Collected data entries:
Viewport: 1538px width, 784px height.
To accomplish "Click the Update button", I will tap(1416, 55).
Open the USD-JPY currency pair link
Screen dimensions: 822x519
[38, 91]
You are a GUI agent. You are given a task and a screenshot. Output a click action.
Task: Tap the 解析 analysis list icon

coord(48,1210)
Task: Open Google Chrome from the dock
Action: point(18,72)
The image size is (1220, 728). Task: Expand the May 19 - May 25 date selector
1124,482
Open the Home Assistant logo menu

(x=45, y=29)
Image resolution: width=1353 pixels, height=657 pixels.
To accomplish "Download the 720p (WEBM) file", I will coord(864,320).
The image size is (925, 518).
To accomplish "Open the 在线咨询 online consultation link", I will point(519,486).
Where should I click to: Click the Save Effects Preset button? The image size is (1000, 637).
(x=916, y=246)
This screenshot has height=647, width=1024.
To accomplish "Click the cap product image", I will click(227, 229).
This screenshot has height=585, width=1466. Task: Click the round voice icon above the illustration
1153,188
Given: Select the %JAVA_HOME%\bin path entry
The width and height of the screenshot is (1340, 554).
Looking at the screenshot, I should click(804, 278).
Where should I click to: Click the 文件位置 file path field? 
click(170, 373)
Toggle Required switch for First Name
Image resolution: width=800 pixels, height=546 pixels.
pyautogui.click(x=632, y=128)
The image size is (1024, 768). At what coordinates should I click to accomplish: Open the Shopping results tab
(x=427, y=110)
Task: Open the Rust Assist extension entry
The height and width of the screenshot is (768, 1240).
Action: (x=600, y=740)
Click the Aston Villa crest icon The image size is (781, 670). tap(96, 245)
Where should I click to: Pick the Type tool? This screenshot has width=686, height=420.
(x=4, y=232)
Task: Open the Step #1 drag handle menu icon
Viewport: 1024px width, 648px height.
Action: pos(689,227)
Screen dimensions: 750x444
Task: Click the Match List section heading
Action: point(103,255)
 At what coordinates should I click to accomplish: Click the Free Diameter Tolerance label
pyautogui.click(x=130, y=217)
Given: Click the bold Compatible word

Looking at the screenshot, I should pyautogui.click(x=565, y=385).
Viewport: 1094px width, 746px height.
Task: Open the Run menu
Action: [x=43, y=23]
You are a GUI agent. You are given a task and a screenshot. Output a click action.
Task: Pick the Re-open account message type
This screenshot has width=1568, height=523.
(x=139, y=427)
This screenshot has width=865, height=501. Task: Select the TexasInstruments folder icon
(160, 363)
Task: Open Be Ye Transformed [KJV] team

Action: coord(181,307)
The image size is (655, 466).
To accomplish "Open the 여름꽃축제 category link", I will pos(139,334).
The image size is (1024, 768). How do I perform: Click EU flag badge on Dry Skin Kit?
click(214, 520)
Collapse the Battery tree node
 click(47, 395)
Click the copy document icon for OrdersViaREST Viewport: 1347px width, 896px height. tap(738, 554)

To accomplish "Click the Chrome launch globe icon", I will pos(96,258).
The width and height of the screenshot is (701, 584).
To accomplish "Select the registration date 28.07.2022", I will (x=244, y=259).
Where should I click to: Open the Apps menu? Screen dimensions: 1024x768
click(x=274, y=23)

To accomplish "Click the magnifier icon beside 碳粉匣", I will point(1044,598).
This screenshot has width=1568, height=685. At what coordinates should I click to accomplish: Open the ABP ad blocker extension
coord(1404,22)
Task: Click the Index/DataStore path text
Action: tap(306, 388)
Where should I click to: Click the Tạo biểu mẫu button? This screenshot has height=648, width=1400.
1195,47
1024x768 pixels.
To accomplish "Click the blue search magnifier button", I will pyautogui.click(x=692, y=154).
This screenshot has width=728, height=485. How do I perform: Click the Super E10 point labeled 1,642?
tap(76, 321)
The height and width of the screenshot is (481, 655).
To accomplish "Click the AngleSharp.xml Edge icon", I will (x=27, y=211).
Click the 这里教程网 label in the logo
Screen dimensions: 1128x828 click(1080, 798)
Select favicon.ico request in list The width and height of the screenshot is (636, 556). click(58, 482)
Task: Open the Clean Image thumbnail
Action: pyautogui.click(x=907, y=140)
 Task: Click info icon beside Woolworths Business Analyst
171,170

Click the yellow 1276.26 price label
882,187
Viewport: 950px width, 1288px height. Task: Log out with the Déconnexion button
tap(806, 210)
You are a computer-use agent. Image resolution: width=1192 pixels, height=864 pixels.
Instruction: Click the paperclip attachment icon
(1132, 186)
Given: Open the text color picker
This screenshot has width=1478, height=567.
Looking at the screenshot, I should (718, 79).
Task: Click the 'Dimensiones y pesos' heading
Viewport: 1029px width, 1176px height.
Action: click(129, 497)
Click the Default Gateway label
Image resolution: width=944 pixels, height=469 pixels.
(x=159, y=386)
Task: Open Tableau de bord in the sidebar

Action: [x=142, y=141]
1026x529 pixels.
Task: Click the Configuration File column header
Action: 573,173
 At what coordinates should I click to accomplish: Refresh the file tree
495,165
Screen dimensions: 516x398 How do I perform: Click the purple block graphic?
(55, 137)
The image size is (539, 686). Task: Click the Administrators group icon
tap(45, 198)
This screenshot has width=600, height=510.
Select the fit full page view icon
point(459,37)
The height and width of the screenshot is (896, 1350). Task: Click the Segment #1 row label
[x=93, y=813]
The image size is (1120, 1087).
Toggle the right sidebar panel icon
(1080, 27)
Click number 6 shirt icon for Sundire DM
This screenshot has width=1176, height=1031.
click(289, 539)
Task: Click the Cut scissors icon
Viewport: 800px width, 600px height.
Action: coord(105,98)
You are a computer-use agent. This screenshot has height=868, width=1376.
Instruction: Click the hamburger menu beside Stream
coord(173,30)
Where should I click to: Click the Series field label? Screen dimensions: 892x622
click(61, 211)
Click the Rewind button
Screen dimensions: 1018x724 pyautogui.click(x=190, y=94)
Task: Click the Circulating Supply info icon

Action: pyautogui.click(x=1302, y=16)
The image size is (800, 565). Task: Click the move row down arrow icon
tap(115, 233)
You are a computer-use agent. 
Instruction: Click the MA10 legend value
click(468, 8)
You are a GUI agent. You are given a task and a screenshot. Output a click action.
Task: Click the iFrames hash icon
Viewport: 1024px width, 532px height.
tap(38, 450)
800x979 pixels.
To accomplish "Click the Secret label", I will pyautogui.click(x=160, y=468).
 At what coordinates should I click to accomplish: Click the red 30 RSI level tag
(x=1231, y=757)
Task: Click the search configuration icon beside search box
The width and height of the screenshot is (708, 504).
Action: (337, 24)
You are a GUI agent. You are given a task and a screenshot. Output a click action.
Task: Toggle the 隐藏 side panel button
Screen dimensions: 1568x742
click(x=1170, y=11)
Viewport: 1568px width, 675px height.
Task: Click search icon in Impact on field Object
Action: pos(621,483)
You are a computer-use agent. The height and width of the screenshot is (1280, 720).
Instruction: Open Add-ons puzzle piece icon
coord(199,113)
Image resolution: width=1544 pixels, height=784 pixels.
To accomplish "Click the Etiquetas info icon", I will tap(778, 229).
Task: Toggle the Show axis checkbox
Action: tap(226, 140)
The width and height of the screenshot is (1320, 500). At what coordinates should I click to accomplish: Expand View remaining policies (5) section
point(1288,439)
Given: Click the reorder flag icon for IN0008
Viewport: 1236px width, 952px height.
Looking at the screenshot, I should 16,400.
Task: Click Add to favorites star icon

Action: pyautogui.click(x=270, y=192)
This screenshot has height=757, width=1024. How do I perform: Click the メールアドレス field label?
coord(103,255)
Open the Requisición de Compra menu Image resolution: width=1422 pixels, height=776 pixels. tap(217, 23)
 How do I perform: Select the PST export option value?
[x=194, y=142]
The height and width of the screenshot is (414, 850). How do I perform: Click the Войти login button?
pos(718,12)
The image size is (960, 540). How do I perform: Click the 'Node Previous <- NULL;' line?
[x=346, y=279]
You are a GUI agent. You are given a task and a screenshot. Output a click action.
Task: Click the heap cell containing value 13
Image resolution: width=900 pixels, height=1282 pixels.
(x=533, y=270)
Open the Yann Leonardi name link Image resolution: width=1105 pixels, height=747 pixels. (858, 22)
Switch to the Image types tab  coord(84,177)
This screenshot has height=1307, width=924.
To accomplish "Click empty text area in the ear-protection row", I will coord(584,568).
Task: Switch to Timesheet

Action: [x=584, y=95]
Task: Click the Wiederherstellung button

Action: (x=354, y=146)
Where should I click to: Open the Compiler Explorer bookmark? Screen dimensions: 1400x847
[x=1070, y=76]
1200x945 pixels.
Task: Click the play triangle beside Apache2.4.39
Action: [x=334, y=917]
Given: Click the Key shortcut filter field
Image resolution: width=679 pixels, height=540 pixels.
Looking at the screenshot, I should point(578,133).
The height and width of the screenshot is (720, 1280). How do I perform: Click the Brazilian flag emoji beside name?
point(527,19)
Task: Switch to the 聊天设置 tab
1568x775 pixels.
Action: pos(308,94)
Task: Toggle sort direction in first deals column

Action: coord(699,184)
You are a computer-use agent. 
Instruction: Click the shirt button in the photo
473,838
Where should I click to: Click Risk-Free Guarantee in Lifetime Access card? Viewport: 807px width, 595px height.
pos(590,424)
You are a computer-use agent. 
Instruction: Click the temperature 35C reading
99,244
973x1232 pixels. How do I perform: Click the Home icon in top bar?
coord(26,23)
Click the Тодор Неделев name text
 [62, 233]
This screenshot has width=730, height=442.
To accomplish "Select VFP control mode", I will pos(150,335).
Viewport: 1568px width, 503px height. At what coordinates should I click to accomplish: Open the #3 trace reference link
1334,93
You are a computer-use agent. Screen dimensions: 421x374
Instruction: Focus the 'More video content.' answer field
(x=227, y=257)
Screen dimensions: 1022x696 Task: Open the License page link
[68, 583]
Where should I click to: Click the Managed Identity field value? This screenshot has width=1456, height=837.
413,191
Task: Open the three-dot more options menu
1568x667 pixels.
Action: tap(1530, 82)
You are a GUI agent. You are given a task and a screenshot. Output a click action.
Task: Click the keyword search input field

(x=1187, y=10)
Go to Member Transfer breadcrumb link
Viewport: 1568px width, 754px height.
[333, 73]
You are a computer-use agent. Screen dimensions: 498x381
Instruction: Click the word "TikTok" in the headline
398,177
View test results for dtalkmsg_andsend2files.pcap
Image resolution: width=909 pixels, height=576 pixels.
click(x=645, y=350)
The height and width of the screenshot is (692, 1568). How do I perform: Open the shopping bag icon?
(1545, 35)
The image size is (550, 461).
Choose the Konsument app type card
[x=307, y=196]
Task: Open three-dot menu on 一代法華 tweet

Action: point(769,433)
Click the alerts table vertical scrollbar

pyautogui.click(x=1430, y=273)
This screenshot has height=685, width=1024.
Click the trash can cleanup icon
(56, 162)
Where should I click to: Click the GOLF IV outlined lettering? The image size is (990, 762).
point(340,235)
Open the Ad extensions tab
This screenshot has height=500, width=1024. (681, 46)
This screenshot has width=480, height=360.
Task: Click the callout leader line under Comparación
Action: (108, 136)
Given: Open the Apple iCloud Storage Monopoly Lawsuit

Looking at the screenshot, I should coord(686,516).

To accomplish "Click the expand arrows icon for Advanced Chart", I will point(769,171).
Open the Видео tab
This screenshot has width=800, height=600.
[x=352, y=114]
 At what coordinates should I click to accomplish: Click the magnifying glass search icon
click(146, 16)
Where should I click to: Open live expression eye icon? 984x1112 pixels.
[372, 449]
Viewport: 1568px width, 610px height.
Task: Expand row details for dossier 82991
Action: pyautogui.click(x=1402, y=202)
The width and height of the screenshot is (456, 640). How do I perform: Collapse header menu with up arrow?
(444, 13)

### Problem to work on
If a line above holds the string "computer", copy it out.

### Answer box
You are a computer-use agent. Image resolution: width=1192 pixels, height=864 pixels.
You are a computer-use agent. This screenshot has height=868, width=1376.
You are a computer-use agent. 
You are a computer-use agent. The height and width of the screenshot is (1280, 720).
You are a computer-use agent. 
You are a computer-use agent. 
You are a computer-use agent. Screen dimensions: 421x374
You are a computer-use agent. Screen dimensions: 498x381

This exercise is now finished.